__FRAGMENTO DEL DOCUMENTO__.
———

Por Cristian Nielsen
La crónica en un diario local parecía sacada del túnel del tiempo. Fechada de Caaguazú, recogía una queja que de tan vieja ya parecía pertenecer al mundo de las anécdotas de un mundo que se fue para siempre.
“Conseguimos con mucho esfuerzo la semilla IAN 425, cultivamos y ahora ya se está cosechando, pero no hay dónde colocar ni se sabe a cuánto se podrá vender y el gobierno se llama a silencio. Es preocupante la situación de los campesinos” — Milciades Sosa, docente en La Nación, 4 de marzo de 2020.
Si esto se hubiera dicho en marzo de 1991 habría sido de tremenda actualidad. Según el censo agropecuario de ese año, 190.000 fincas del formato minifundiario se dedicaban al algodón cubriendo una superficie de 420.000 hectáreas, con una producción en rama de unas 600.000 toneladas que rendirían 220.000 toneladas de fibra. Eran los tiempos en que el algodón paraguayo se cotizaba fuerte porque competía en calidad y rendimiento industrial con la fibra procedente de otros puntos del globo, en especial India y Egipto.

———

__LISTA DE TAREAS__.
1. ¿Qué líneas del listado contienen la palabra "pixels"? Enuméralas todas, copiándolas tal cual y distinguiendo mayúsculas de minúsculas.
2. Prosigue el fragmento sobre el algodón paraguayo a partir de su última oración.
El fragmento sobre el algodón y el listado son materiales independientes entre sí.

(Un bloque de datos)
———

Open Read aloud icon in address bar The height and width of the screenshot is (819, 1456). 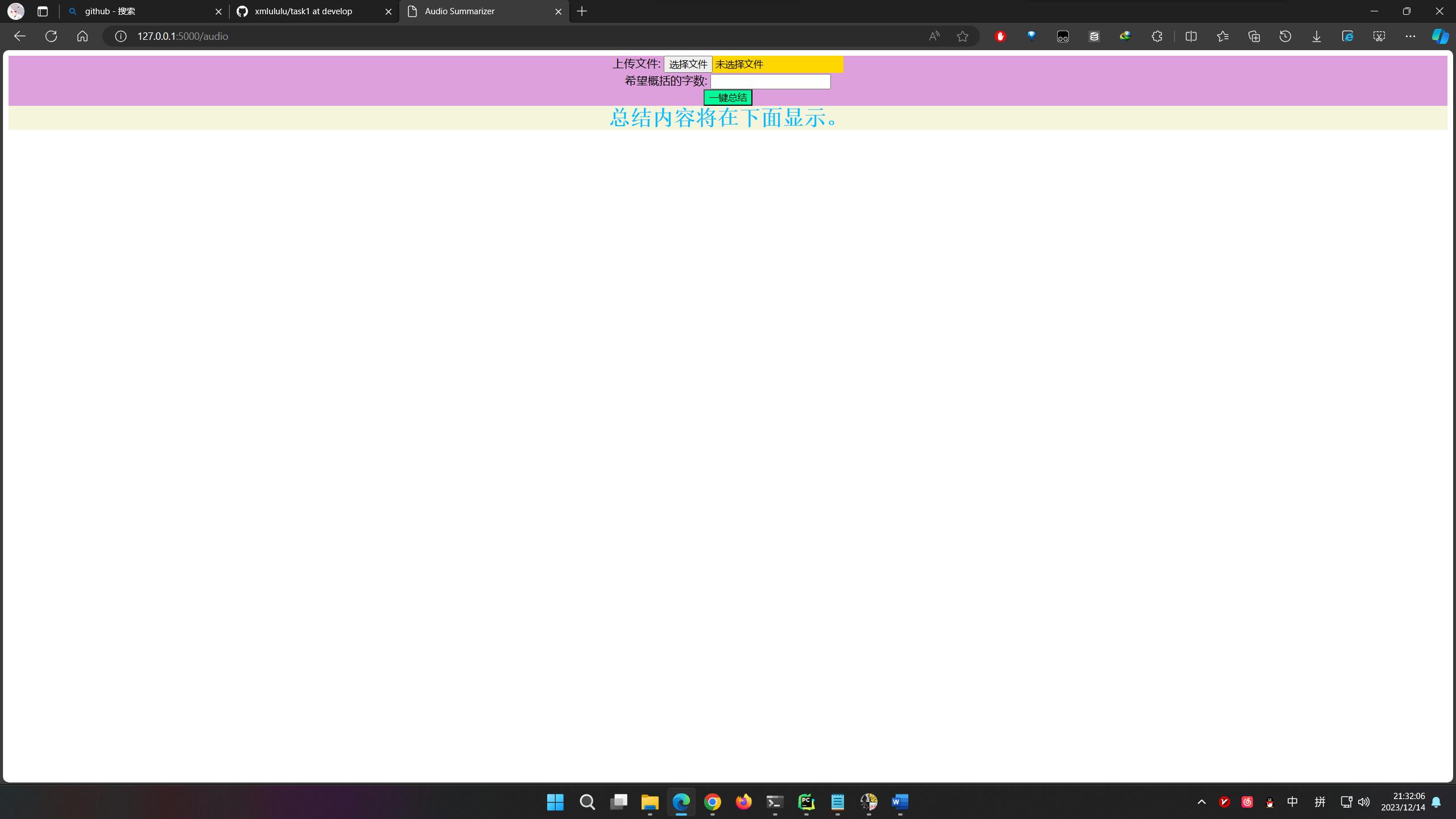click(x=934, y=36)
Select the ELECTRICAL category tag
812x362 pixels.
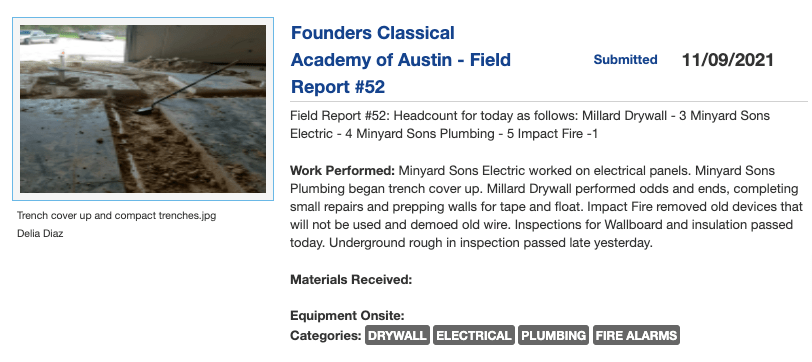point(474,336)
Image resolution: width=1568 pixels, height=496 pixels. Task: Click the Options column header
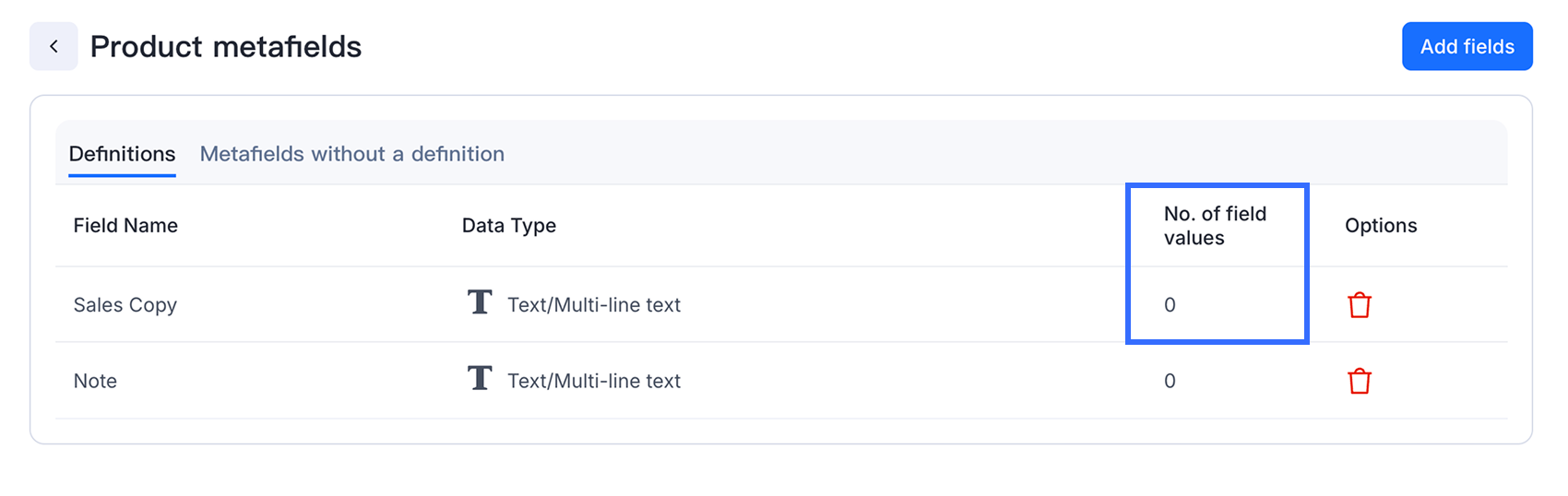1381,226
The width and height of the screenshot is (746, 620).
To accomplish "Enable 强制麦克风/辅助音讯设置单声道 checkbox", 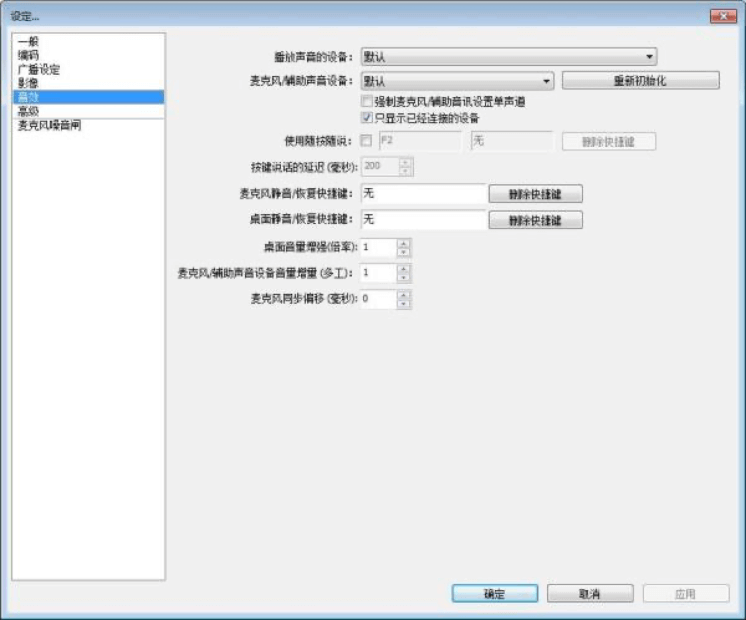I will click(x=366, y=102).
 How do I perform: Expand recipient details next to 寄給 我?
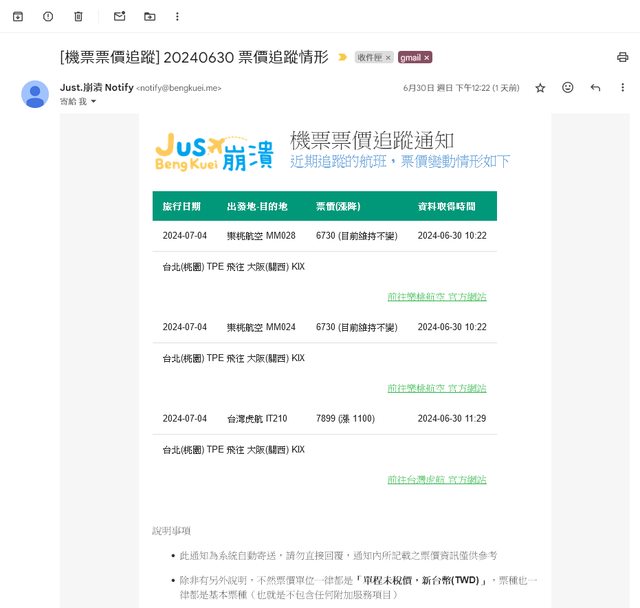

———

__RESPUESTAS__.
1.
812x362 pixels.
Image resolution: width=1568 pixels, height=496 pixels. Task: Click the Options column header

2.
Pero ya entonces el rubro incubaba el huevo de la serpiente que habría de devorarlo por dentro hasta hacerlo desaparecer del campo paraguayo.
CADENA DE ERRORES
El 11 de julio de 2002 renunciaba al cargo de Ministro de Agricultura y Ganadería el agrónomo Lino Morel. Lo hizo agotado por su infructuosa lucha contra el malgasto de los recursos públicos.
Fue además un año en que “las organizaciones campesinas intensificaron sus demandas ante una oferta cada vez más disminuida de bienes divisibles en términos de tierras y subsidios”, según reporta un estudio del Centro de Análisis y Estudio de la Economía Paraguaya.
Las marchas de campesinos tenían con frecuencia como pedido principal la condonación de deudas con el Crédito Agrícola de Habilitación y con el Banco Nacional de Fomento.
Al frente del MAG, Morel había hecho todo lo que estaba a su alcance. Sin embargo, los resultados de la campaña algodonera 2002-2003 fueron decepcionantes.
El mismo Morel lo relataría en un artículo publicado con su firma en ABC en mayo de 2003, ya apartado de la cartera.
“La reactivación de la producción lograda en esta zafra, aunque modesta, revitalizó la debilitada economía de importantes zonas donde predominan poblaciones de campesinos criollos, altamente dependientes de este rubro (algodón)”.
Morel explica que pese a que la distribución gratuita de semillas en 2002 fue planificada para cubrir 250.000 hectáreas, en la realidad no se llegó siquiera a las 200.000.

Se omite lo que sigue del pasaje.